Warning: Spoiler alert
bobover3 (imported) wrote: Sun Nov 25, 2012 4:29 pm
Saw the movie. Strikingly beautiful, visually. Some of the prettiest photography I've seen in a film.
Never having read the book, I wasn't quite sure about the meaning of the film. You can find a way to face your fears and survive? The necessity of companionship? The ultimate unity of all life? There is a Supreme Spirit which binds us all? Something else? I really don't know. In any case, I was left with the impression of something vaguely hippy and trippy from the 1960s, even though the book appeared in 2001...
A film of accomplished artistry by Ang Lee, as well made as anything he's ever done, but a less than satisfactory experience for me.
Having read the book and knowing the backstory, I can appreciate the movie as an adjunct, an artist's (Ang Lee's) interpretation of the book. With that in mind, I enjoyed it, but I agree that, unlike the book, it did drag at the end. By the time it ended, I was ready for the credits.
I came to love the kid in the book, mostly from the time he was in India. He was open to everything.
His mother was Hindu; his father secular; but he embraced his mother's religion until he was exposed to the catholic religion, whereupon he became a Catholic and a Hindu. He saw good in both of them and didn't understand why he should choose one over the other. Later on, he embraced Islam, and was a Muslim, a Catholic, and a Hindu. Again, although it drove his father and the head of each of those religions in his town crazy, he didn't see a reason to choose. He embraced them all equally. God was God, it didn't matter what one called him or how one worshiped him. He saw good in each religion. Although I don't believe in a personal god, wouldn't it be better if all the Hindus, Muslims, and Christians felt that way? Wouldn't the world be better off for it?

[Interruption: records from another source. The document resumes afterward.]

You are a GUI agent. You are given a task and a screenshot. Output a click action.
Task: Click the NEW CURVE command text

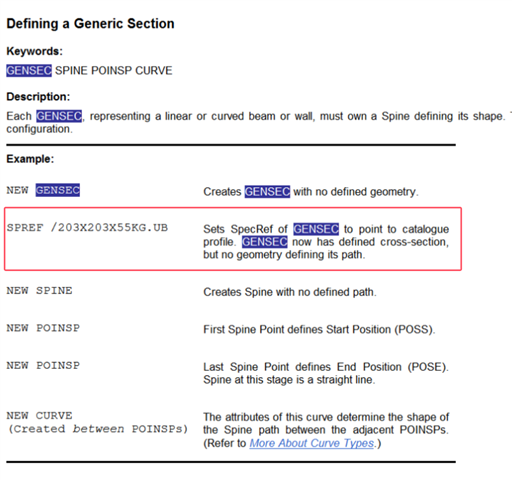pyautogui.click(x=39, y=416)
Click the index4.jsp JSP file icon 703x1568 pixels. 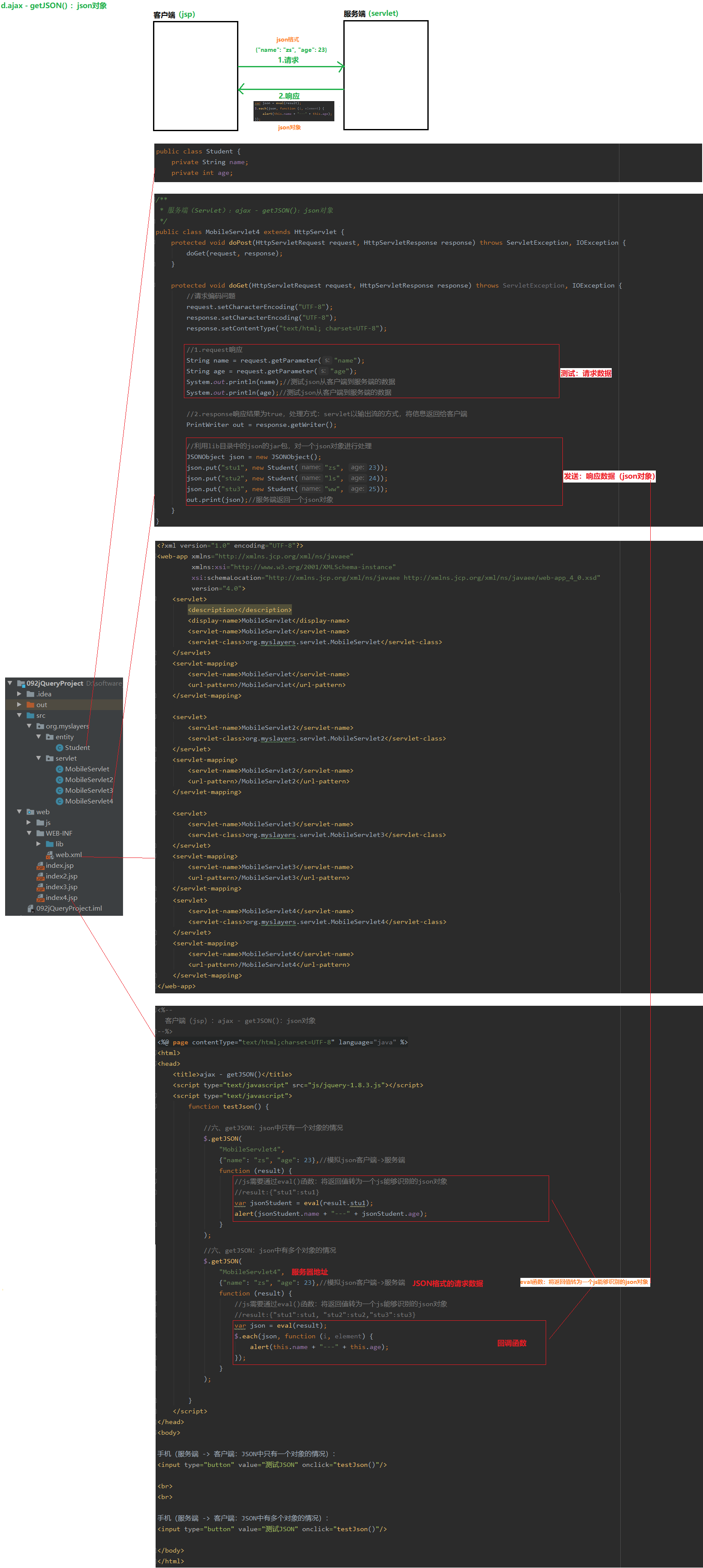click(40, 897)
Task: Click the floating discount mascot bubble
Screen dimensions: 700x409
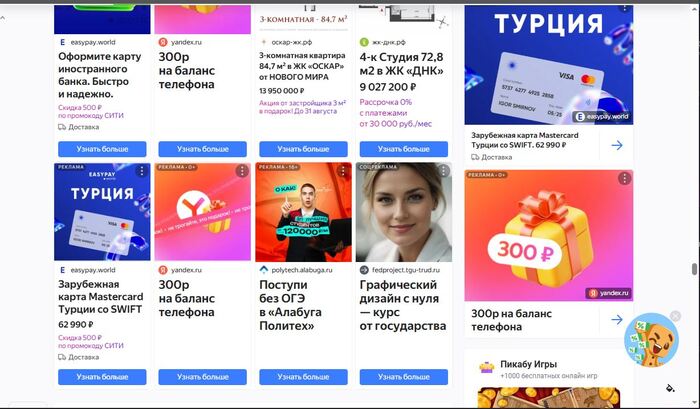Action: click(651, 340)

I arrived at this conclusion before reading the following quote, which I just read:
When pleaded with by his parents to choose just one religion, his answer was that Bapu Ghandi said, "All religions are true." Pi said that he just wanted to love God. Each of the religions had individuals that shooed away or otherwise encouraged him to leave the mosque, the church, or the darshan. Pi simply found a way to avoid such people and continue to go to all three. He seemed able always to take life as he found it and make the best of it. Like when it came time for him and his family to leave India for Canada on a ship with many of the animals from the zoo that his father sold to zoos in North America.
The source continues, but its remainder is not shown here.